Single by Gackt

from the album Last Moon
- B-side: "Ride or Die"
- Released: February 12, 2014
- Recorded: 2013
- Genre: Progressive rock, pop rock
- Length: 18:56
- Label: G&Lovers
- Songwriter: Gackt C.
- Producer: Gackt

Gackt singles chronology
| "White Lovers" (2012) | "P.S. I Love U" (2014) | "Akatsukizukuyo (Day Breakers)" (2014) |

Music video
- "P.S. I Love U" on YouTube

= P.S. I Love U (Gackt song) =

"P.S. I Love U" is the forty-fourth single of Japanese recording artist Gackt, released on February 12, 2014. The title song was the theme song for Vartix brand commercial, while the B-side was the theme song for Kissmark snowboarding brand commercial.

== Overview ==
It is the first single in Gackt's career spanning more than fifteen years that didn't manage to enter the top ten of the Oricon major charts, it debuted at number twelve and charted for three weeks, however it did manage to top the Oricon indie charts.

It is his first record on his own new label G&Lovers, supported by record label and distribution company Crown Tokuma, and for digital release by Space Shower Music, being available for digital download in all major online stores all over the world.

The title song was written from a woman’s perspective, based on his own feelings and experiences, like the death of close friends Kami and Ken Ogata, but also inspired by stories and movies like If Only, the Japanese drama Ima Ai Ni Yukimasu (a.k.a.
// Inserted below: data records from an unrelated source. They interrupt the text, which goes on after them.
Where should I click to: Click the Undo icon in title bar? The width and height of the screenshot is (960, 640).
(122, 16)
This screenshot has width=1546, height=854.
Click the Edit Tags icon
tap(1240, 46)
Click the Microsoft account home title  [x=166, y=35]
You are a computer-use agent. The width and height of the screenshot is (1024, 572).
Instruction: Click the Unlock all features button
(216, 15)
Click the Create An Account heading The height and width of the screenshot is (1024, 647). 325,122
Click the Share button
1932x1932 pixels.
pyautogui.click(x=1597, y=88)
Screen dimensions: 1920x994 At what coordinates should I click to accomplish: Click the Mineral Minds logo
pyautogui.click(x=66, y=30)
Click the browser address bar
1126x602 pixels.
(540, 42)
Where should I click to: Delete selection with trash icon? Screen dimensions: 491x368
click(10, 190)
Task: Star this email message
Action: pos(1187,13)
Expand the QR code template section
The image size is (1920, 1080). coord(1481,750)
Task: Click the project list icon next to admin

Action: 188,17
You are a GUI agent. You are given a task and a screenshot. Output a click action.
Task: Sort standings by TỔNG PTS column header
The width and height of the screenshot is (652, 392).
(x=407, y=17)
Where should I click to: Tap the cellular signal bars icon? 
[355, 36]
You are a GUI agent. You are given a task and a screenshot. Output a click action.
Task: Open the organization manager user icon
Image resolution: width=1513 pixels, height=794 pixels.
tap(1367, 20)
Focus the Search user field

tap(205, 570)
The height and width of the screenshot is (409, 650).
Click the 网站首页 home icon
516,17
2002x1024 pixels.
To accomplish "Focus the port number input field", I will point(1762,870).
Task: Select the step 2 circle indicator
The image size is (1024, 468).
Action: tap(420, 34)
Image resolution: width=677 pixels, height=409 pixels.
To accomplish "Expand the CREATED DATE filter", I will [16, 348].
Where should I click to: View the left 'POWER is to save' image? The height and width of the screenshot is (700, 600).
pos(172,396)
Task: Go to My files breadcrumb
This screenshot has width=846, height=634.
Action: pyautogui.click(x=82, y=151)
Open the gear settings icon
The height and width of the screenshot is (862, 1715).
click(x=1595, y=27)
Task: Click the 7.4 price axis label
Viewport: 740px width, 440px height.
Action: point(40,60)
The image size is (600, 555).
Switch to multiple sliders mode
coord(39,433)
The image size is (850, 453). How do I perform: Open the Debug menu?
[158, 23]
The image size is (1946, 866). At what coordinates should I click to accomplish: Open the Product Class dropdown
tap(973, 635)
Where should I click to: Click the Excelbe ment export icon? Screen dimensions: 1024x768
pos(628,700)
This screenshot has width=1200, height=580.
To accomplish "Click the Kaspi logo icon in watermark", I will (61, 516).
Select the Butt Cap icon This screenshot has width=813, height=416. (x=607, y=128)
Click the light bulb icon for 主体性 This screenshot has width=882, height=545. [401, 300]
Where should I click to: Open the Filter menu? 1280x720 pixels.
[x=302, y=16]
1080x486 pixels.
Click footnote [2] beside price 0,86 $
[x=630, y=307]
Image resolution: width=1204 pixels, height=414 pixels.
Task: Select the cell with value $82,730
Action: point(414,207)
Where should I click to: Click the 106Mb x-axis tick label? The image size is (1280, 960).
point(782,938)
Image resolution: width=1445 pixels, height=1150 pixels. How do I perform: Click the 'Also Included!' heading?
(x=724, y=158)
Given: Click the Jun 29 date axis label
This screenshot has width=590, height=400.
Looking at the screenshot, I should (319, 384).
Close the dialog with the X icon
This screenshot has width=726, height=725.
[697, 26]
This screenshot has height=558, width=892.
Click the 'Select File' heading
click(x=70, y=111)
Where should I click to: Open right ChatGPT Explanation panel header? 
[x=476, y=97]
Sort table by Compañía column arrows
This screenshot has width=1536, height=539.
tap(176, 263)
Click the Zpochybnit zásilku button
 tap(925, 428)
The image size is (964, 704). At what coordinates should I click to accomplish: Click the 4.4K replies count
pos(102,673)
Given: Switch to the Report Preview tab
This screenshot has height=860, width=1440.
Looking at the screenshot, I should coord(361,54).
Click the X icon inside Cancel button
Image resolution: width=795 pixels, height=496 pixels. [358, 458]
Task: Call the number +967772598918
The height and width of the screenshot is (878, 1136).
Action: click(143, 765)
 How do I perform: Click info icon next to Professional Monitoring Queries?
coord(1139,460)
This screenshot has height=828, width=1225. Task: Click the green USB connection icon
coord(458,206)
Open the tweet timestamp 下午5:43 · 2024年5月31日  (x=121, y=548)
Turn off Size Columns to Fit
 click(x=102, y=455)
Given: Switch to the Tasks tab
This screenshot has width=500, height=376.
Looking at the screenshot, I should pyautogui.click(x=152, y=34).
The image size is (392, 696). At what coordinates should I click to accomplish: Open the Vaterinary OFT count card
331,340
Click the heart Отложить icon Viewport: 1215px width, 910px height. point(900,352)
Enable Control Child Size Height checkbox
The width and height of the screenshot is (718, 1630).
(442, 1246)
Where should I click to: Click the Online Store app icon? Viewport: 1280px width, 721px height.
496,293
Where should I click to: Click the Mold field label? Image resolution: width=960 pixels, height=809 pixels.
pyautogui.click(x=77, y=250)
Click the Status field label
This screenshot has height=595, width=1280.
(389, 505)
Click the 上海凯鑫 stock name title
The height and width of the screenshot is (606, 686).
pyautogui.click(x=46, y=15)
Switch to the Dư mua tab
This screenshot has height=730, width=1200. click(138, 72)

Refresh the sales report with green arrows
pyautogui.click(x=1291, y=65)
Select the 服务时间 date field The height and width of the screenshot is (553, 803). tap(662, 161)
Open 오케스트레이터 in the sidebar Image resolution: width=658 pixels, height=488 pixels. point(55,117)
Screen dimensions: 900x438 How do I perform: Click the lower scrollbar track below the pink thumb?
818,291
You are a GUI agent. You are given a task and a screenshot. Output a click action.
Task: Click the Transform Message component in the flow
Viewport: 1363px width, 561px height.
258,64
Be with You), and the film Watashi No Atama No Naka No Keshigomu (a.k.a. A Movement to Remember). Gackt recalls that the "single is meant to be like a letter left to a loved one by someone who's gone from this world", yet "the purpose of my song is not to evoke sadness, but happiness. In my opinion, death is not important—what's important is what kind of life we leave behind".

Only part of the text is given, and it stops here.